My favorite method is to line the underside of each opening with thin acrylic strips, properly welded with acrylic cement. It will reduce your opening size so keep this in mind. I recommend attaching the strips around all 4 edges (to help prevent the lid from warping, not so much for support as 2" tabs would probably be enough. Diagonals at the corners might actually work well - I have not experimented - but could be a problem if they chip). The actual lid is sheet acrylic the same thickness as the top, cut to fit the opening (make a template BEFORE you add the supports and make one for each side, don't assume they are the same!) and when closed will be flush with the top of the tank. We drill the lids (using a peg board as a template to make nice evenly spaced rows) to allow heat escape and minimize warping caused by the dry top side and damp underside.
This kind of lid does not need a hinge but I prefer to have it open rather than having to remove it and find it again so we use a soft acrylic hing on the back. A hing may be more trouble than it is worth if you have a hood that interferes.
You will need some kind of handle since the top is flush with the tank. If you drill the tank, a simple (but ugly) solution is to thread a zip tie through two of the holes. If the lids are fairly large (a foot or more) then something rigid glued or taped (I have used automotive two side tape with some success but it eventually has to be replaced after a couple of years).
For our largest octo tank, I have a square 1" acrylic bar attached to the largest center lid that extends about 2" beyond the opening for ease of use.

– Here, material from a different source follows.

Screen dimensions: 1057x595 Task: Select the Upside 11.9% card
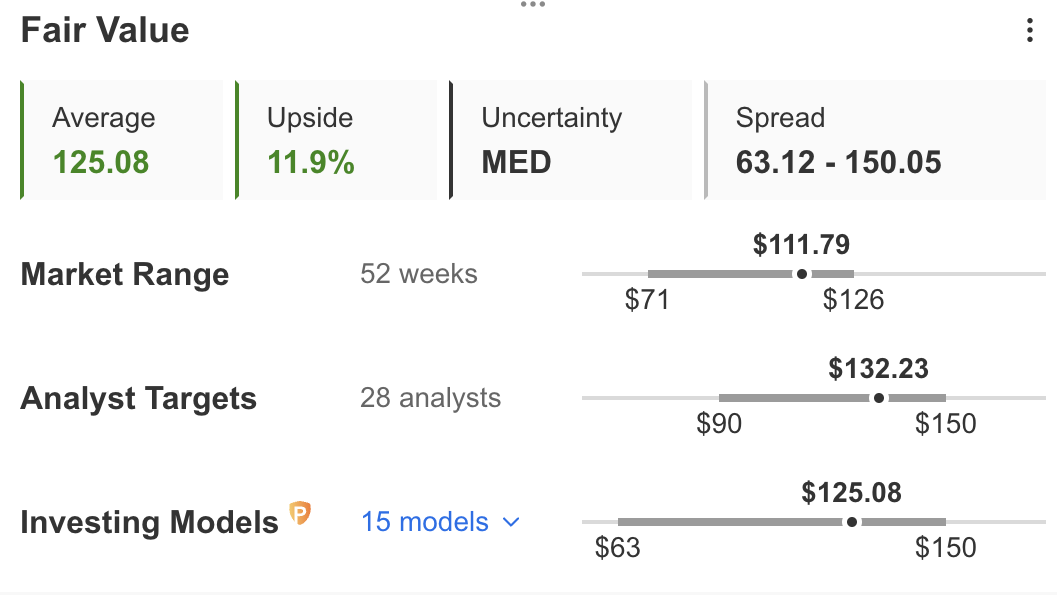click(336, 140)
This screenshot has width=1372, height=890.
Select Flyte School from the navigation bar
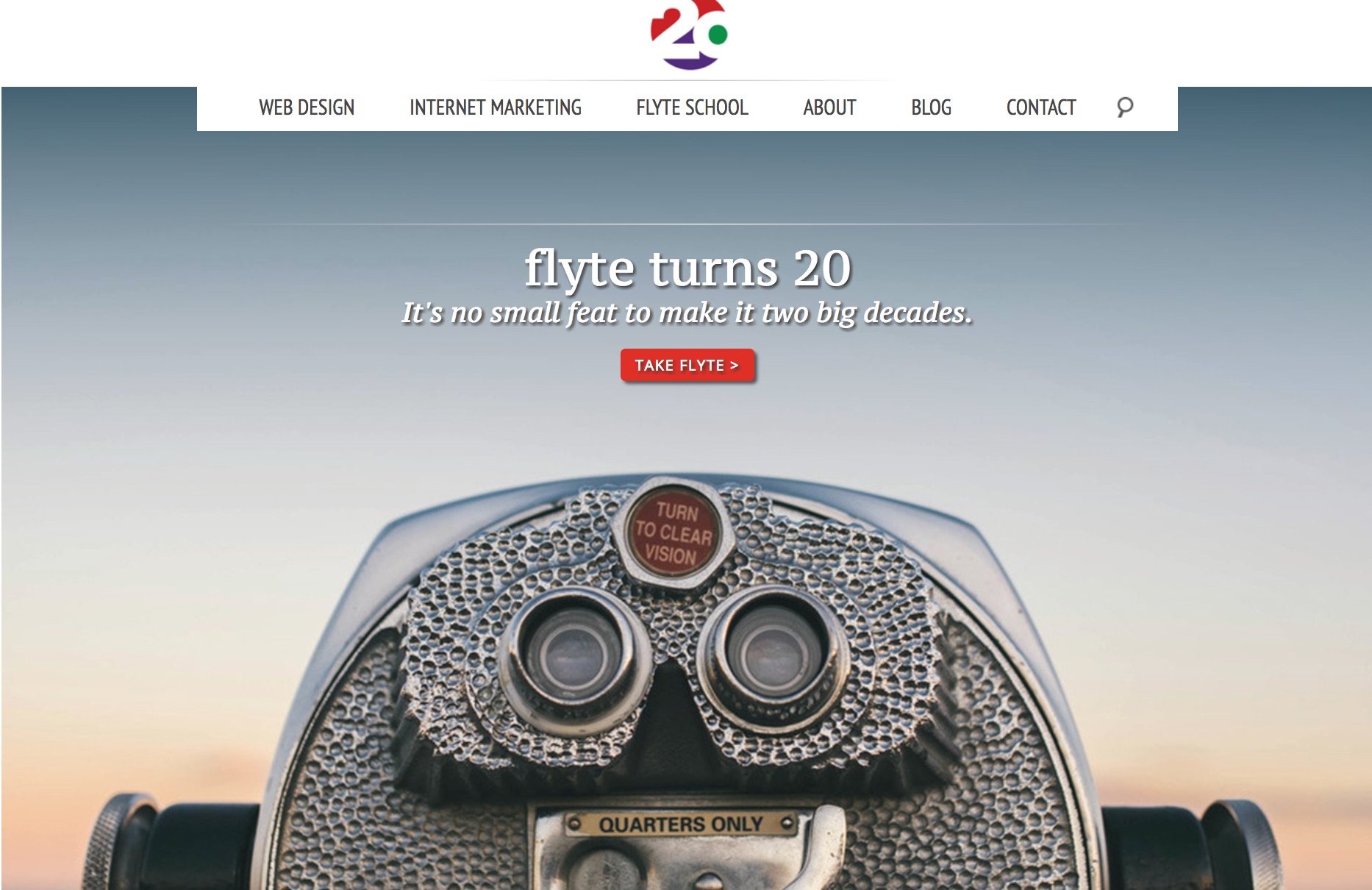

You will need to lock the lids when you have an octopus in residence. I use an acrylic hasp latch and attach them in various ways (I also use two large marble book ends on one tank). The hasps work well with flat or 90 degree surfaces but not so well for uneven connections. Sadly I learned recently that you MUST USE the latches when you have an animal in the tank. We had been in the habit of not latching the covers on the large tank as we had never had a resident that showed interest in the air space above the water ... until we found Margay in another room, half way down the stairs. We did not find her alive.
Drilling
I have one bottom drilled tank and one low drilled tank and will never have another tank that is not side or back drilled. Leaks are fixable in side or back drills, you have to empty the tank if anything leaks underneath. Additionally, water can only empty to the bulk head (a stand pipe in a bottom drilled tank minimized the possibility of a total drain or at least slow it down to a drip). Ideally, if you have room to lower your water level about 2" from the top of the tank, this will help to keep the octopus from exploring ways to escape (but as noted above it is not a guarantee). Most tanks are drilled with less air space. Since this is a freshwater tank as it comes from the manufacturer you will also want to create a
weir around the bulkhead, again something easier to do with acrylic but silicone will work on both. Depending upon your pocketbook they have some nice new designs (I saw some in videos of this year's MACNA but have not seen them in the stores) that are easier to clean. The one in the linked photo is typical of a back or side drill installation. I recommend buying one over making one as the teeth are really, really hard to cleanly cut. Googling aquarium weirs or overflow boxes will give you some ideas (probably more than you want but
this is the one I would look into if I started a new tank today).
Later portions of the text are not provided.